“Vulnerable adults” – a last push

With many thanks to all those who have been in touch, from many different settings and backgrounds, to offer support and case studies for the ‘vulnerable adults’ project that I am seeking to persuade the Law Commission to take up, a few more observations and a last call for evidence. The original call is here, and further clarification of some points here.

Questions that might help in terms of framing your (internal) debate about these issues include:

1. Should the tools available to address domestic violence/abuse such as Domestic Violence Protection Notices/Orders and the offence of controlling and coercive behaviour be available outside ‘intimate’ and ‘family’ relationships?

2. Should there be a governing set of principles to address when and why the state is justified in intervening in the lives of those who are said to be at risk of exploitation or abuse (an example can be found in the Scottish Adult Support and Protection Act 2007: see sections 1 and 2):

1. General principle on intervention in an adult’s affairs

The general principle on intervention in an adult’s affairs is that a person may intervene, or authorise an intervention, only if satisfied that the intervention—

(a) will provide benefit to the adult which could not reasonably be provided without intervening in the adult’s affairs, and

(b) is, of the range of options likely to fulfil the object of the intervention, the least restrictive to the adult’s freedom.

This section applies for the purposes of section 2 only.

2. Principles for performing Part 1 functions

A public body or office-holder performing a function under this Part in relation to an adult must, if relevant, have regard to—

(a) the general principle on intervention in an adult’s affairs,

(b) the adult’s ascertainable wishes and feelings (past and present),

(c) any views of—

(i) the adult’s nearest relative,

(ii) any primary carer, guardian or attorney of the adult, and

(iii) any other person who has an interest in the adult’s well-being or property,

which are known to the public body or office-holder,

(d) the importance of—

(i) the adult participating as fully as possible in the performance of the function, and

(ii) providing the adult with such information and support as is necessary to enable the adult to so participate,

(e) the importance of ensuring that the adult is not, without justification, treated less favourably than the way in which any other adult (not being an adult at risk) might be treated in a comparable situation, and

(f) the adult’s abilities, background and characteristics (including the adult’s age, sex, sexual orientation, religious persuasion, racial origin, ethnic group and cultural and linguistic heritage).

3. Can (and if so, how) the cohort of individuals in respect of whom criminal and civil protections should be available be delineated?
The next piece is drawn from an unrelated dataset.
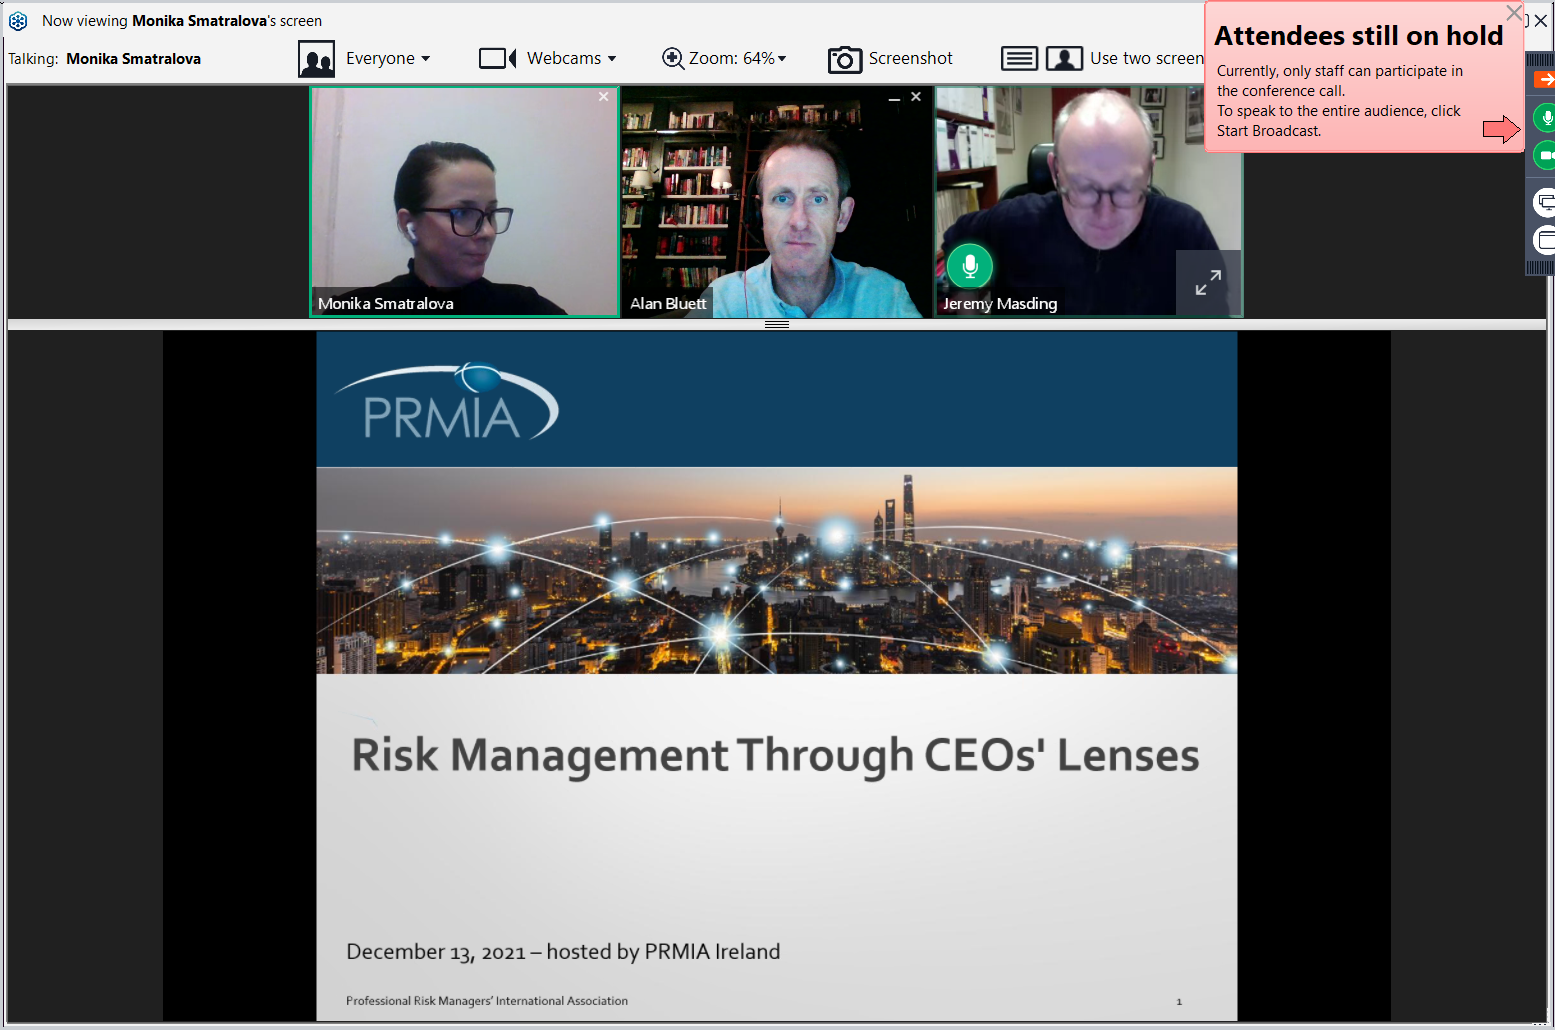Click the screen sharing icon in side panel

[x=1545, y=203]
Would – for instance – the concept of ‘adult at risk’ in the Adult Support and Protection Act 2007 be appropriate?

(1) “Adults at risk” are adults who –

(a) are unable to safeguard their own well-being, property, rights or other interests,

(b) are at risk of harm, and

(c) because they are affected by disability, mental disorder, illness or physical or mental infirmity, are more vulnerable to being harmed than adults who are not so affected.

(2) An adult is at risk of harm for the purposes of subsection (1) if—

(a) another person’s conduct is causing (or is likely to cause) the adult to be harmed, or

(b) the adult is engaging (or is likely to engage) in conduct which causes (or is likely to cause) self-harm.

[for my part, I am not sure that I agree that we would wish to include provisions in relation to self-harm]

I cannot emphasise enough that I see these all as questions for consideration by the Law Commission – and, in due course, consultation – should it take matters forward.